(Pixel coordinate grounding data)
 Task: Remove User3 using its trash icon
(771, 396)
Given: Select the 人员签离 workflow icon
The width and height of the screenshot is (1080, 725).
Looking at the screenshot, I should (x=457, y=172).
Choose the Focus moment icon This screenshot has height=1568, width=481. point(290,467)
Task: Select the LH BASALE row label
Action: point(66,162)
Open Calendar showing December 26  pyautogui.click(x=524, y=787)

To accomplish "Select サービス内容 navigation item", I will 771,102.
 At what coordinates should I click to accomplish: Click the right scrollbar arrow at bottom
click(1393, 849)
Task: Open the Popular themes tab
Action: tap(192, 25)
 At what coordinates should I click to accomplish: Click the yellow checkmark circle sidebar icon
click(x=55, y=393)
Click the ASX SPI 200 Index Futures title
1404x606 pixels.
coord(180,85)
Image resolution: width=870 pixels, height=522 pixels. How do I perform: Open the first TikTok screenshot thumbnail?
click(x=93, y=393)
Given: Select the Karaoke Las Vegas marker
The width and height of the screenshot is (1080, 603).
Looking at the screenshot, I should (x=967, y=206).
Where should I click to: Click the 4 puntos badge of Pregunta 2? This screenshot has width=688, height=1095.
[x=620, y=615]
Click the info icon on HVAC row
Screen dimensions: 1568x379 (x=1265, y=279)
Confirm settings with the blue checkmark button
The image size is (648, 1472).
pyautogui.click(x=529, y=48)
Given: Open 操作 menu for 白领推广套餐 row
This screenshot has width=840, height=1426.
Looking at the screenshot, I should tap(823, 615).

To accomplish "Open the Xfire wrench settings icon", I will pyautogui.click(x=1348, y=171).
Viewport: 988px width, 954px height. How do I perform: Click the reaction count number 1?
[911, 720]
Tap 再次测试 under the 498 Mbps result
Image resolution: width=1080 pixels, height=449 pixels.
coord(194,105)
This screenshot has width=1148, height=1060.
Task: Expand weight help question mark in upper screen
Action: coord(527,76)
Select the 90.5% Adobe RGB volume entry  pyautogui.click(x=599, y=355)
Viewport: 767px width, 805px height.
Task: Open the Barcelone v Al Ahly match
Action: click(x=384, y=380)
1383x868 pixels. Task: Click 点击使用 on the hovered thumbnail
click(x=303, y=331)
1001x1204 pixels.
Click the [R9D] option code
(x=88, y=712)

» **EXERCISE GOAL**: Make a verbatim copy of each record.

» **WRITTEN REPLY**:
 Task: Remove User3 using its trash icon
(771, 396)
Given: Select the 人员签离 workflow icon
The width and height of the screenshot is (1080, 725).
Looking at the screenshot, I should (x=457, y=172).
Choose the Focus moment icon This screenshot has height=1568, width=481. point(290,467)
Task: Select the LH BASALE row label
Action: point(66,162)
Open Calendar showing December 26  pyautogui.click(x=524, y=787)

To accomplish "Select サービス内容 navigation item", I will 771,102.
 At what coordinates should I click to accomplish: Click the right scrollbar arrow at bottom
click(1393, 849)
Task: Open the Popular themes tab
Action: tap(192, 25)
 At what coordinates should I click to accomplish: Click the yellow checkmark circle sidebar icon
click(x=55, y=393)
Click the ASX SPI 200 Index Futures title
1404x606 pixels.
coord(180,85)
Image resolution: width=870 pixels, height=522 pixels. How do I perform: Open the first TikTok screenshot thumbnail?
click(x=93, y=393)
Given: Select the Karaoke Las Vegas marker
The width and height of the screenshot is (1080, 603).
Looking at the screenshot, I should (x=967, y=206).
Where should I click to: Click the 4 puntos badge of Pregunta 2? This screenshot has width=688, height=1095.
[x=620, y=615]
Click the info icon on HVAC row
Screen dimensions: 1568x379 (x=1265, y=279)
Confirm settings with the blue checkmark button
The image size is (648, 1472).
pyautogui.click(x=529, y=48)
Given: Open 操作 menu for 白领推广套餐 row
This screenshot has width=840, height=1426.
Looking at the screenshot, I should tap(823, 615).

To accomplish "Open the Xfire wrench settings icon", I will pyautogui.click(x=1348, y=171).
Viewport: 988px width, 954px height. How do I perform: Click the reaction count number 1?
[911, 720]
Tap 再次测试 under the 498 Mbps result
Image resolution: width=1080 pixels, height=449 pixels.
coord(194,105)
This screenshot has width=1148, height=1060.
Task: Expand weight help question mark in upper screen
Action: coord(527,76)
Select the 90.5% Adobe RGB volume entry  pyautogui.click(x=599, y=355)
Viewport: 767px width, 805px height.
Task: Open the Barcelone v Al Ahly match
Action: click(x=384, y=380)
1383x868 pixels. Task: Click 点击使用 on the hovered thumbnail
click(x=303, y=331)
1001x1204 pixels.
Click the [R9D] option code
(x=88, y=712)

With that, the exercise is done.